Chiesa di S. Bernardo Non vi sono notizie precise dell’anno di costruzione dell’edificio ,unica notizia certa e la consacrazione dell’altare nell’anno 1610, la formazione medioevale della struttura ne da una datazione massima intorno al XV secolo. La chiesa risulta consacrata nel nome dei santi Bernardo abate e Maria Maddalena. Le successive ristrutturazioni non ne hanno stravolto l’impostazione originaria, sul fronte della chiesa si trova un masso erratico denominato “ ‘el crapp del Diavul”. La tradizione vuole che le pareti interne fossero tutte affrescate imbianchite a calce a seguito delle pestilenze del secolo XVI, resta solo un affresco raffigurante S. Rocco datato 1568.
Chiesa di S. Carlo La scomodità per i cittadini e per i prelati di utilizzare la chiesa di S. Bernardo (1000 m slm) portò la popolazione (e per essa il decano Andrea Maisi), il sacerdote Francesco Nobili da Pendolasco e l’Arciprete di Sondrio Rev Nicolò Rusca a iniziare a erigere una nuova chiesa in loc. Piazzo (ora S. Carlo) La prima pietra venne posta nel giorno 15 aprile 1607 e i lavori eseguiti con sofferenza ,lavoro e contributi della popolazione si protrassero per una decina di anni ,il completamento dell’edificio avvenne anche con ricerche di “carità e elemosine da parte di qualsiasi persona della Valtellina”. Il santo a cui votare la chiesa fu proposto e scelto nel 1907 dall’Arciprete di Sondrio Nicolò Rusca
Contrada Gaggi Antica contrada di probabile origine legata a strutture militari, la zona molto panoramica, la presenza di una casa-torre con spigoli in bugnato, muri in opus spiccatum e finestrelle trilitiche posto sull’unico rialzo della zona ,peraltro pianeggiante , danno l’idea di un torrione militare atto alla segnalazione e al controllo del fondovalle , strutture similari esistono in altri punti della valle
Mulino dei Galli e sentiero dei Galli Nucleo di antica formazione all’interno della valle Venina sul limitare del torrente ,oramai abbandonato, anticamente utilizzato per il pascolo delle vacche e per la produzione di calce, probabilmente abitato in maniera stabile poi abbandonato a seguito del deperire delle attività e della sua infelice posizione.
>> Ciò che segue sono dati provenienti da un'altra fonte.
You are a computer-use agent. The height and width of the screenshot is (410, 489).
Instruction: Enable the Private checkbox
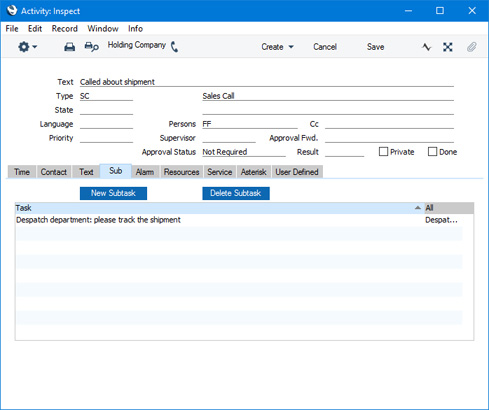pos(383,152)
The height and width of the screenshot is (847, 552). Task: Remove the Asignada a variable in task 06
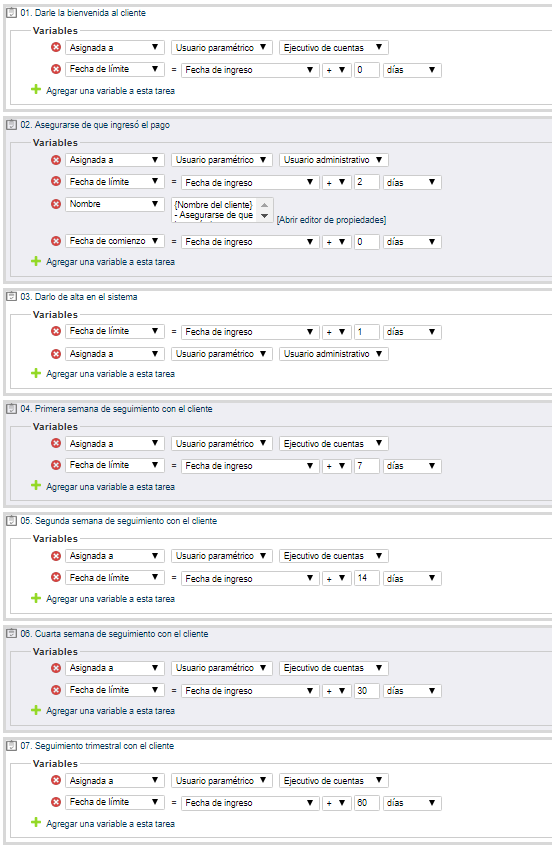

Vi un interessante percorso che dalla contrada Martini porta al Mulino dei Galli quindi alla contrada Gaggi e poi di nuovo in loc Martini - tempo percorrenza 2 h circa difficoltà media (vi è la presenza di un brevissimo tratto di sentiero attrezzato con cavi in ferro).
Parco dei Bordighi Istituito con delibera di Consiglio Regione Lombardia nV\1262 del 29.11.1994 (BURL n 6 2° suppl Straord. del 9.2.1995), ente gestore Comunità Montana Valtellina di Sondrio (tel 0342 210331) La riserva naturale “Bosco dei Bordighi”, classificata come “Orientata” riguarda una fascia ripariale del fiume Adda a Sud di Sondrio ricomprendendo territori dei Comuni di Faedo Valtellino, Montagna in Valtellina e Albosaggia. Le finalità della riserva sono: la conservazione del bosco ripariale e la riscostituzione dello stesso, assicurare un ambiente idoneo alla sosta e alla nidificazione dell’avifauna , disciplinare l’accesso a fini scientifici e didattici.
Parco delle Orobie e sentiero Ambria Di recente istituzione che comprende tutta la sponda orobica della Valtellina ivi riconpresa la parte montana del Comune di Faedo Valtellino dal maggengo di S. Bernardoparte un sentiero che dopo aver tagliato tutta la costa Ovest della Val Venina sbocca in loc. Ambria (Comune di Piateda) attraversando uno spaccato della conformazione geologica di questi monti - Tempo percorrenza h 2 circa non è un anello.